The lines from the start of the records through the one containing "Cookie Policy. (802, 273)" are to be transcribed exactly, and nothing else.

» **Stored items**
——————

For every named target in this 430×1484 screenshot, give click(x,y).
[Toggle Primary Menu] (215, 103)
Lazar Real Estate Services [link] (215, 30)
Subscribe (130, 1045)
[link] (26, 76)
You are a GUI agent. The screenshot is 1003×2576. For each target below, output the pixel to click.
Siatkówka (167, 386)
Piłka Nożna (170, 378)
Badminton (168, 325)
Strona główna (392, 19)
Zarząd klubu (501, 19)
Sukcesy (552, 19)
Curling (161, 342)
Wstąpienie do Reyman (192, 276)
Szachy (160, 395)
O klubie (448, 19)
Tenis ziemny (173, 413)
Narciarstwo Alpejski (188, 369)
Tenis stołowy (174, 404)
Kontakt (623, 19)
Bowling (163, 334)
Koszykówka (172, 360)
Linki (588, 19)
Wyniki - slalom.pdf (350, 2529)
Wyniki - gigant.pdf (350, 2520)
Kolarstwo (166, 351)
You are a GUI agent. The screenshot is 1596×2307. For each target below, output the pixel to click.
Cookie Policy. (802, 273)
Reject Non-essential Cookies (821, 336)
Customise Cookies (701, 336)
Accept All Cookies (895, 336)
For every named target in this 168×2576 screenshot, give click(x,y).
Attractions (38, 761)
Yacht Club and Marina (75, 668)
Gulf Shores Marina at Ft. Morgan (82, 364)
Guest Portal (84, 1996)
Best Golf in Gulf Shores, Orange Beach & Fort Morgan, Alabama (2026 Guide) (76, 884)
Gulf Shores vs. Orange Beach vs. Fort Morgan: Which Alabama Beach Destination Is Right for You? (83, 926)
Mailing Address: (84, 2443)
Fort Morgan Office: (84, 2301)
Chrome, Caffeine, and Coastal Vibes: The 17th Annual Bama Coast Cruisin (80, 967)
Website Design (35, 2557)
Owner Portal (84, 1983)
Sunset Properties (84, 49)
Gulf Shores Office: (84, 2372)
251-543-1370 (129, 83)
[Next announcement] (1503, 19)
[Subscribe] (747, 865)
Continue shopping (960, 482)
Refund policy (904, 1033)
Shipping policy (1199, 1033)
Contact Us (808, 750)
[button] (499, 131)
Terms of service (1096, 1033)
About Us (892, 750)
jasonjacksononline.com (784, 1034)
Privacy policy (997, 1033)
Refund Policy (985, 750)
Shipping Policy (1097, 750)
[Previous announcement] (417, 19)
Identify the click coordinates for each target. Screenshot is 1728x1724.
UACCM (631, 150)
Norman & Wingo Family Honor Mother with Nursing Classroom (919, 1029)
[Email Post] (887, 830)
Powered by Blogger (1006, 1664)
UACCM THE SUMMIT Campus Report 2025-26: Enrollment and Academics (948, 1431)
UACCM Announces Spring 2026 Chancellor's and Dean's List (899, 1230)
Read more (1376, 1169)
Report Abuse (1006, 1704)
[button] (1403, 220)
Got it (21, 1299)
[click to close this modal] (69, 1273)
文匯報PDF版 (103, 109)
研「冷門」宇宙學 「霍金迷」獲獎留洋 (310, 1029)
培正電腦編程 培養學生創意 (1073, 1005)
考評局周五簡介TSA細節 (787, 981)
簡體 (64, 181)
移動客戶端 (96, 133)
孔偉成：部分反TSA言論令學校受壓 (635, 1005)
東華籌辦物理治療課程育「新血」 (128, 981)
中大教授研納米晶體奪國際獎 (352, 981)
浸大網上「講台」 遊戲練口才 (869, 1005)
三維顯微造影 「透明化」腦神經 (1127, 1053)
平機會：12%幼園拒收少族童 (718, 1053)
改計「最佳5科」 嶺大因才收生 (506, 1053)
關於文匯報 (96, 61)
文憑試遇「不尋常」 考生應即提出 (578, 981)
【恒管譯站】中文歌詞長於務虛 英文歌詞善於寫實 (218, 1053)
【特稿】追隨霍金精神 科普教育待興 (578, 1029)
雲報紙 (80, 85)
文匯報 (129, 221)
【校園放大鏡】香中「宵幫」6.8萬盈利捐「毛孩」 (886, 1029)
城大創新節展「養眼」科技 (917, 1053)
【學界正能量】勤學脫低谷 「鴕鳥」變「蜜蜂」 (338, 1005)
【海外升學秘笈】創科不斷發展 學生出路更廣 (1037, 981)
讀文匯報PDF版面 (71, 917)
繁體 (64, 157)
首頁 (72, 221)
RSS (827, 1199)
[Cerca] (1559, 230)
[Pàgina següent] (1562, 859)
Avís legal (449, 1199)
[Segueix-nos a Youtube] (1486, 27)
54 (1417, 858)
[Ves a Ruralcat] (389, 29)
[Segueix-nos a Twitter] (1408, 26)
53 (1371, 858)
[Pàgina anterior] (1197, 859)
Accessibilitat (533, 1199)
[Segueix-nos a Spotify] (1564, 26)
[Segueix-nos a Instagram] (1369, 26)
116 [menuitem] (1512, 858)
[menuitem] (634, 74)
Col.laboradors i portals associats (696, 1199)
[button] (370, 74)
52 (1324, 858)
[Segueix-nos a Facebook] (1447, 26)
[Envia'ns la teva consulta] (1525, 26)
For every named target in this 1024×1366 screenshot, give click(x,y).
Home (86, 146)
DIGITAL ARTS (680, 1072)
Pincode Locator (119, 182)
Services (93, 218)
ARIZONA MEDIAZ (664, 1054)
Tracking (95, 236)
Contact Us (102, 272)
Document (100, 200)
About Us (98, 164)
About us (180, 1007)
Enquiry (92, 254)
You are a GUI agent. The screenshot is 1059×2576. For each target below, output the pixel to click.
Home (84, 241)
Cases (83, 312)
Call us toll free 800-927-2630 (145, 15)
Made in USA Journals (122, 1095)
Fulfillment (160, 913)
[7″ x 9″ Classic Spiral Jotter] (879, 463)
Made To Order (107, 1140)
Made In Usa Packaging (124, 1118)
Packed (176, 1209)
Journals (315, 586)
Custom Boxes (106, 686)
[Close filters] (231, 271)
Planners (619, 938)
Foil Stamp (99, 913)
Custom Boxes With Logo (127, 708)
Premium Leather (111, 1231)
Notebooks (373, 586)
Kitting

——————

» **ANSWER TO THE EXERCISE**
For every named target in this 430×1484 screenshot, give click(x,y).
[Toggle Primary Menu] (215, 103)
Lazar Real Estate Services [link] (215, 30)
Subscribe (130, 1045)
[link] (26, 76)
You are a GUI agent. The screenshot is 1003×2576. For each target below, output the pixel to click.
Siatkówka (167, 386)
Piłka Nożna (170, 378)
Badminton (168, 325)
Strona główna (392, 19)
Zarząd klubu (501, 19)
Sukcesy (552, 19)
Curling (161, 342)
Wstąpienie do Reyman (192, 276)
Szachy (160, 395)
O klubie (448, 19)
Tenis ziemny (173, 413)
Narciarstwo Alpejski (188, 369)
Tenis stołowy (174, 404)
Kontakt (623, 19)
Bowling (163, 334)
Koszykówka (172, 360)
Linki (588, 19)
Wyniki - slalom.pdf (350, 2529)
Wyniki - gigant.pdf (350, 2520)
Kolarstwo (166, 351)
You are a GUI agent. The screenshot is 1596×2307. For each target below, output the pixel to click.
Cookie Policy. (802, 273)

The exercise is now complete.